*Data supplied*:
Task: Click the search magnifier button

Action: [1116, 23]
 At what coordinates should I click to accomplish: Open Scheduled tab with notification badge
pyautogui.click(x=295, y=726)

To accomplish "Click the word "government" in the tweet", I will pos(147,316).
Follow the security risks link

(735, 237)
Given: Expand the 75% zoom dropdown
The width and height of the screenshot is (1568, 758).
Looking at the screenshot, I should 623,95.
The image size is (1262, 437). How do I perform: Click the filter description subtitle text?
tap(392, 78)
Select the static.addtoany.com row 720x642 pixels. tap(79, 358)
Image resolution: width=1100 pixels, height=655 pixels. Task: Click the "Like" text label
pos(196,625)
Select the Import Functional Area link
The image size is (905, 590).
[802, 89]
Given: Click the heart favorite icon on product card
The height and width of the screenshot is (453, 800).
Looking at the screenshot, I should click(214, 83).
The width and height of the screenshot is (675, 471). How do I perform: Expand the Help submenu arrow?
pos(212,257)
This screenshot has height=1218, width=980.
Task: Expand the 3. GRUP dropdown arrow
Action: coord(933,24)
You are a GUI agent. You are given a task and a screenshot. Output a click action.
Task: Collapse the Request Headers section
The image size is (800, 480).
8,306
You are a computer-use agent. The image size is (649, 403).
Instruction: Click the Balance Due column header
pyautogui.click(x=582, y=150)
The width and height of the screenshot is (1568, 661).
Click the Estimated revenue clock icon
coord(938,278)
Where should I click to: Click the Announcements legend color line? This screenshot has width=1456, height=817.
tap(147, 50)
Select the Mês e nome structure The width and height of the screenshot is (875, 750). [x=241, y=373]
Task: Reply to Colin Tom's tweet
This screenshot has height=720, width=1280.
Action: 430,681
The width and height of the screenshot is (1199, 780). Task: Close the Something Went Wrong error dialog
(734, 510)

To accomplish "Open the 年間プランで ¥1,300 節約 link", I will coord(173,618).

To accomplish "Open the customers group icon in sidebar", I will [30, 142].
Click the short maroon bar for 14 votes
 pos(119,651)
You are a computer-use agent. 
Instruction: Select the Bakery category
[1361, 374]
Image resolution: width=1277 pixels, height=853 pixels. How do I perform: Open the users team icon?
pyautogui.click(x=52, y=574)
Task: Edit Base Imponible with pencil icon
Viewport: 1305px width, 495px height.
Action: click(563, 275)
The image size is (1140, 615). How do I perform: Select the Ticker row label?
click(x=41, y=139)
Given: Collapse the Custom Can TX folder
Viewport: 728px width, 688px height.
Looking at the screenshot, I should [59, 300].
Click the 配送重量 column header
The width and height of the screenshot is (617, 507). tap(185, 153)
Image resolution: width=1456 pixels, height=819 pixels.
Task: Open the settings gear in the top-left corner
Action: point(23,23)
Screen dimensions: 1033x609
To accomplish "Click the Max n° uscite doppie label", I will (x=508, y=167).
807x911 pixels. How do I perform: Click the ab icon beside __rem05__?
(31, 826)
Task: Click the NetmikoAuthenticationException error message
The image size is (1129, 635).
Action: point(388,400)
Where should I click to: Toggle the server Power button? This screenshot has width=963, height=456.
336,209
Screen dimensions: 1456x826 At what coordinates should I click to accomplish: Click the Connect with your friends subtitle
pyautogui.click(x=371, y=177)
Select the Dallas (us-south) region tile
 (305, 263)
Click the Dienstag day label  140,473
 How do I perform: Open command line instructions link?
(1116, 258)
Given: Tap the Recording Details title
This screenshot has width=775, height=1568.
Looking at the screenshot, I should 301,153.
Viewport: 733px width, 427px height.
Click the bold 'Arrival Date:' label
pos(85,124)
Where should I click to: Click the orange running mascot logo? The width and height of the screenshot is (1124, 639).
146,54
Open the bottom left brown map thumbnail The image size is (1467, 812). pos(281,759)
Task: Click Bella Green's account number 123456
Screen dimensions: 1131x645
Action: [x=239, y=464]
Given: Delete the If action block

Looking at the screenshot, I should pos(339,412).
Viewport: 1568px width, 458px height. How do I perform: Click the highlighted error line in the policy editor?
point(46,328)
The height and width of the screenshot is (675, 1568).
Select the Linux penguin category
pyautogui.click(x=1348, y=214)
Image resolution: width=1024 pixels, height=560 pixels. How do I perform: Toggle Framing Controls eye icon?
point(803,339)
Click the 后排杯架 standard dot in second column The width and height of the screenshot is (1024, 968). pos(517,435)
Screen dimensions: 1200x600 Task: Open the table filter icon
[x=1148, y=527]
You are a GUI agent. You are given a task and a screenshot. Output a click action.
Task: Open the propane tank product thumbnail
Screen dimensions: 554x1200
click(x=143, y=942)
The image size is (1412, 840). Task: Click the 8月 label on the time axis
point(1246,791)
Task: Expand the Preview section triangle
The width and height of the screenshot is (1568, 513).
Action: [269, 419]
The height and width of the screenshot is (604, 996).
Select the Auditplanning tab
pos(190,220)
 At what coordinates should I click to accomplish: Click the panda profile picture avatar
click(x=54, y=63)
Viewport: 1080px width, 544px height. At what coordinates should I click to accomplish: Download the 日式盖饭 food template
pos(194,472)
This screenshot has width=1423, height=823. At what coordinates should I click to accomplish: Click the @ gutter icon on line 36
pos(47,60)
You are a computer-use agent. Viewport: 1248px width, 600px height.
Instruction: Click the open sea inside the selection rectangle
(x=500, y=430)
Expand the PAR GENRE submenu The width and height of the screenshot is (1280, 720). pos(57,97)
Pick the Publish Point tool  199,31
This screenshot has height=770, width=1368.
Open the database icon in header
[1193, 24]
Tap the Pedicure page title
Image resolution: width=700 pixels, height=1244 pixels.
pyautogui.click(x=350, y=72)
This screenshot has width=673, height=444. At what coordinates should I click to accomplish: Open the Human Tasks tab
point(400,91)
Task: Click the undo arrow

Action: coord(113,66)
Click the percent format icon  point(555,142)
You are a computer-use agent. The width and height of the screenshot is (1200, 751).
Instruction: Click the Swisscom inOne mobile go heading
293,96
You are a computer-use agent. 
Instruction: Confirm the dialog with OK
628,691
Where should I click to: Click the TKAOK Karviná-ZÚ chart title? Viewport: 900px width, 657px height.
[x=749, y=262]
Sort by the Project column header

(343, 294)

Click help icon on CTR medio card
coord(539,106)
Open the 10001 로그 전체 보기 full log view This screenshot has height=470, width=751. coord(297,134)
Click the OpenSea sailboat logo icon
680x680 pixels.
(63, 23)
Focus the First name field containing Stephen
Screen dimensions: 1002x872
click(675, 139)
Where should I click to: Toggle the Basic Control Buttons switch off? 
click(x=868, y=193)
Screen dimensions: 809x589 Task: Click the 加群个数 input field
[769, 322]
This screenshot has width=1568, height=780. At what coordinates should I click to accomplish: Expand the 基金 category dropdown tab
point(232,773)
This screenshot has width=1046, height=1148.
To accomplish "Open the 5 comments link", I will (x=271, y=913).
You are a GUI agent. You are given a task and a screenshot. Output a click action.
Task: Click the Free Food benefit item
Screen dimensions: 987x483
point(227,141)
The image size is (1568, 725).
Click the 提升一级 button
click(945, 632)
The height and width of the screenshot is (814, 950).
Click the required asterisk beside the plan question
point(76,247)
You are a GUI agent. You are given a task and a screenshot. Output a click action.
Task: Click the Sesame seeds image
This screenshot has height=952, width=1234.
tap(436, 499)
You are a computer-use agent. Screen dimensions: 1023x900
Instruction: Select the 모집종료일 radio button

*What this task involves*: Print each line of the data exactly as it was written.

*Task output*:
Task: Click the search magnifier button

Action: [1116, 23]
 At what coordinates should I click to accomplish: Open Scheduled tab with notification badge
pyautogui.click(x=295, y=726)

To accomplish "Click the word "government" in the tweet", I will pos(147,316).
Follow the security risks link

(735, 237)
Given: Expand the 75% zoom dropdown
The width and height of the screenshot is (1568, 758).
Looking at the screenshot, I should 623,95.
The image size is (1262, 437). How do I perform: Click the filter description subtitle text?
tap(392, 78)
Select the static.addtoany.com row 720x642 pixels. tap(79, 358)
Image resolution: width=1100 pixels, height=655 pixels. Task: Click the "Like" text label
pos(196,625)
Select the Import Functional Area link
The image size is (905, 590).
[802, 89]
Given: Click the heart favorite icon on product card
The height and width of the screenshot is (453, 800).
Looking at the screenshot, I should click(214, 83).
The width and height of the screenshot is (675, 471). How do I perform: Expand the Help submenu arrow?
pos(212,257)
This screenshot has height=1218, width=980.
Task: Expand the 3. GRUP dropdown arrow
Action: coord(933,24)
You are a GUI agent. You are given a task and a screenshot. Output a click action.
Task: Collapse the Request Headers section
The image size is (800, 480).
8,306
You are a computer-use agent. The image size is (649, 403).
Instruction: Click the Balance Due column header
pyautogui.click(x=582, y=150)
The width and height of the screenshot is (1568, 661).
Click the Estimated revenue clock icon
coord(938,278)
Where should I click to: Click the Announcements legend color line? This screenshot has width=1456, height=817.
tap(147, 50)
Select the Mês e nome structure The width and height of the screenshot is (875, 750). [x=241, y=373]
Task: Reply to Colin Tom's tweet
This screenshot has height=720, width=1280.
Action: 430,681
The width and height of the screenshot is (1199, 780). Task: Close the Something Went Wrong error dialog
(734, 510)

To accomplish "Open the 年間プランで ¥1,300 節約 link", I will coord(173,618).

To accomplish "Open the customers group icon in sidebar", I will [30, 142].
Click the short maroon bar for 14 votes
 pos(119,651)
You are a computer-use agent. 
Instruction: Select the Bakery category
[1361, 374]
Image resolution: width=1277 pixels, height=853 pixels. How do I perform: Open the users team icon?
pyautogui.click(x=52, y=574)
Task: Edit Base Imponible with pencil icon
Viewport: 1305px width, 495px height.
Action: click(563, 275)
The image size is (1140, 615). How do I perform: Select the Ticker row label?
click(x=41, y=139)
Given: Collapse the Custom Can TX folder
Viewport: 728px width, 688px height.
Looking at the screenshot, I should [59, 300].
Click the 配送重量 column header
The width and height of the screenshot is (617, 507). tap(185, 153)
Image resolution: width=1456 pixels, height=819 pixels.
Task: Open the settings gear in the top-left corner
Action: point(23,23)
Screen dimensions: 1033x609
To accomplish "Click the Max n° uscite doppie label", I will (x=508, y=167).
807x911 pixels. How do I perform: Click the ab icon beside __rem05__?
(31, 826)
Task: Click the NetmikoAuthenticationException error message
The image size is (1129, 635).
Action: point(388,400)
Where should I click to: Toggle the server Power button? This screenshot has width=963, height=456.
336,209
Screen dimensions: 1456x826 At what coordinates should I click to accomplish: Click the Connect with your friends subtitle
pyautogui.click(x=371, y=177)
Select the Dallas (us-south) region tile
 (305, 263)
Click the Dienstag day label  140,473
 How do I perform: Open command line instructions link?
(1116, 258)
Given: Tap the Recording Details title
This screenshot has width=775, height=1568.
Looking at the screenshot, I should 301,153.
Viewport: 733px width, 427px height.
Click the bold 'Arrival Date:' label
pos(85,124)
Where should I click to: Click the orange running mascot logo? The width and height of the screenshot is (1124, 639).
146,54
Open the bottom left brown map thumbnail The image size is (1467, 812). pos(281,759)
Task: Click Bella Green's account number 123456
Screen dimensions: 1131x645
Action: [x=239, y=464]
Given: Delete the If action block

Looking at the screenshot, I should pos(339,412).
Viewport: 1568px width, 458px height. How do I perform: Click the highlighted error line in the policy editor?
point(46,328)
The height and width of the screenshot is (675, 1568).
Select the Linux penguin category
pyautogui.click(x=1348, y=214)
Image resolution: width=1024 pixels, height=560 pixels. How do I perform: Toggle Framing Controls eye icon?
point(803,339)
Click the 后排杯架 standard dot in second column The width and height of the screenshot is (1024, 968). pos(517,435)
Screen dimensions: 1200x600 Task: Open the table filter icon
[x=1148, y=527]
You are a GUI agent. You are given a task and a screenshot. Output a click action.
Task: Open the propane tank product thumbnail
Screen dimensions: 554x1200
click(x=143, y=942)
The image size is (1412, 840). Task: Click the 8月 label on the time axis
point(1246,791)
Task: Expand the Preview section triangle
The width and height of the screenshot is (1568, 513).
Action: [269, 419]
The height and width of the screenshot is (604, 996).
Select the Auditplanning tab
pos(190,220)
 At what coordinates should I click to accomplish: Click the panda profile picture avatar
click(x=54, y=63)
Viewport: 1080px width, 544px height. At what coordinates should I click to accomplish: Download the 日式盖饭 food template
pos(194,472)
This screenshot has width=1423, height=823. At what coordinates should I click to accomplish: Click the @ gutter icon on line 36
pos(47,60)
You are a computer-use agent. Viewport: 1248px width, 600px height.
Instruction: Click the open sea inside the selection rectangle
(x=500, y=430)
Expand the PAR GENRE submenu The width and height of the screenshot is (1280, 720). pos(57,97)
Pick the Publish Point tool  199,31
This screenshot has height=770, width=1368.
Open the database icon in header
[1193, 24]
Tap the Pedicure page title
Image resolution: width=700 pixels, height=1244 pixels.
pyautogui.click(x=350, y=72)
This screenshot has width=673, height=444. At what coordinates should I click to accomplish: Open the Human Tasks tab
point(400,91)
Task: Click the undo arrow

Action: coord(113,66)
Click the percent format icon  point(555,142)
You are a computer-use agent. The width and height of the screenshot is (1200, 751).
Instruction: Click the Swisscom inOne mobile go heading
293,96
You are a computer-use agent. 
Instruction: Confirm the dialog with OK
628,691
Where should I click to: Click the TKAOK Karviná-ZÚ chart title? Viewport: 900px width, 657px height.
[x=749, y=262]
Sort by the Project column header

(343, 294)

Click help icon on CTR medio card
coord(539,106)
Open the 10001 로그 전체 보기 full log view This screenshot has height=470, width=751. coord(297,134)
Click the OpenSea sailboat logo icon
680x680 pixels.
(63, 23)
Focus the First name field containing Stephen
Screen dimensions: 1002x872
click(675, 139)
Where should I click to: Toggle the Basic Control Buttons switch off? 
click(x=868, y=193)
Screen dimensions: 809x589 Task: Click the 加群个数 input field
[769, 322]
This screenshot has width=1568, height=780. At what coordinates should I click to accomplish: Expand the 基金 category dropdown tab
point(232,773)
This screenshot has width=1046, height=1148.
To accomplish "Open the 5 comments link", I will (x=271, y=913).
You are a GUI agent. You are given a task and a screenshot. Output a click action.
Task: Click the Free Food benefit item
Screen dimensions: 987x483
point(227,141)
The image size is (1568, 725).
Click the 提升一级 button
click(945, 632)
The height and width of the screenshot is (814, 950).
Click the required asterisk beside the plan question
point(76,247)
You are a GUI agent. You are given a task and a screenshot. Output a click action.
Task: Click the Sesame seeds image
This screenshot has height=952, width=1234.
tap(436, 499)
You are a computer-use agent. Screen dimensions: 1023x900
Instruction: Select the 모집종료일 radio button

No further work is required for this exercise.